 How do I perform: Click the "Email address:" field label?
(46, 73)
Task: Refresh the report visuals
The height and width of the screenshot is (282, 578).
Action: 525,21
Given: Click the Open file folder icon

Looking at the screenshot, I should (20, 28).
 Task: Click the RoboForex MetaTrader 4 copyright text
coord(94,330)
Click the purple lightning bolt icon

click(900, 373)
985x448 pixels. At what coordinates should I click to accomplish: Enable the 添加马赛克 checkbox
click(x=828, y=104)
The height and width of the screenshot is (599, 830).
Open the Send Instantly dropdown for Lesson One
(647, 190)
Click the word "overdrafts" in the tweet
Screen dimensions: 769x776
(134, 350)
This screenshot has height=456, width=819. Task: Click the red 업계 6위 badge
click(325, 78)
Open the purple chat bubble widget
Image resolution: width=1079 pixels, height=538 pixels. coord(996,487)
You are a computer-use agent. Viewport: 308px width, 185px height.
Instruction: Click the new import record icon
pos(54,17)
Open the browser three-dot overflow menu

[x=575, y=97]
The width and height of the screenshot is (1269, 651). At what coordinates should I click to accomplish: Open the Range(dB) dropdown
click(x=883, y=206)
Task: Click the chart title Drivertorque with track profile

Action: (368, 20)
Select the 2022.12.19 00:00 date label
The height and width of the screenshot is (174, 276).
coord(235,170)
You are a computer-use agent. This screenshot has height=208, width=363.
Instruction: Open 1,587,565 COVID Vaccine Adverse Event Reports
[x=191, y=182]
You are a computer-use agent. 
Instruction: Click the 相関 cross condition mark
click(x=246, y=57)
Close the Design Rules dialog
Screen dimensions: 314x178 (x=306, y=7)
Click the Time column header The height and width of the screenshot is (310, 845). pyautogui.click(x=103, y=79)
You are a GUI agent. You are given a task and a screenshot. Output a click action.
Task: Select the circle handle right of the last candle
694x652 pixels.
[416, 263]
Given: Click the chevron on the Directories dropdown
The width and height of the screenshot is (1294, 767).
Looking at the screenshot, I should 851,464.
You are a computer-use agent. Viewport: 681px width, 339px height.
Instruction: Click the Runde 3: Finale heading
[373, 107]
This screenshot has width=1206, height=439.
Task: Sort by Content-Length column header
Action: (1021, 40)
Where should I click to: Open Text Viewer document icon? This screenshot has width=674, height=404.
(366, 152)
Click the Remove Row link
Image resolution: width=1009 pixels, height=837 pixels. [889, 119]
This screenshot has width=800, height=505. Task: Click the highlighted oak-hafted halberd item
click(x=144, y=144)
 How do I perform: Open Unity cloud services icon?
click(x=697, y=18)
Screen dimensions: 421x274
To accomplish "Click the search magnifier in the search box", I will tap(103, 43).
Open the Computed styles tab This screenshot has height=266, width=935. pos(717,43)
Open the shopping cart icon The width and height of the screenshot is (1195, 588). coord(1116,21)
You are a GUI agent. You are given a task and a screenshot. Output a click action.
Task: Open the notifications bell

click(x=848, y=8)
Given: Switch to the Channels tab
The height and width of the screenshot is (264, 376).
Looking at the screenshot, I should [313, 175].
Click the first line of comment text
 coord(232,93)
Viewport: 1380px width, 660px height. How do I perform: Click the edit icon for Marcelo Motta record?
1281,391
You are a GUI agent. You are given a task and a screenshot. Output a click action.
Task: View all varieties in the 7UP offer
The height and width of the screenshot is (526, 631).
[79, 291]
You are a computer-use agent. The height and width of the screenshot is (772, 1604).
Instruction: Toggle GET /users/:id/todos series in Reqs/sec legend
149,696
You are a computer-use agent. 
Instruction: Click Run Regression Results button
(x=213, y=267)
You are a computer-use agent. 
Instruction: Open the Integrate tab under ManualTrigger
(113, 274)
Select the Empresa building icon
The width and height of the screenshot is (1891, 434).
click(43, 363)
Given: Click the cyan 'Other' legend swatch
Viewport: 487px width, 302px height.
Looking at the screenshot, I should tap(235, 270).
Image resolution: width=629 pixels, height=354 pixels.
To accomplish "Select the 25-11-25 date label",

══════

__WHAT YOU WILL DO__. What lines in the data above contain the word "computer"? Copy them all.

__SOLVED PROBLEM__.
You are a computer-use agent. Viewport: 308px width, 185px height.
You are a computer-use agent. This screenshot has height=208, width=363.
You are a computer-use agent. 
You are a computer-use agent. Viewport: 681px width, 339px height.
You are a computer-use agent. The height and width of the screenshot is (772, 1604).
You are a computer-use agent. 
You are a computer-use agent. 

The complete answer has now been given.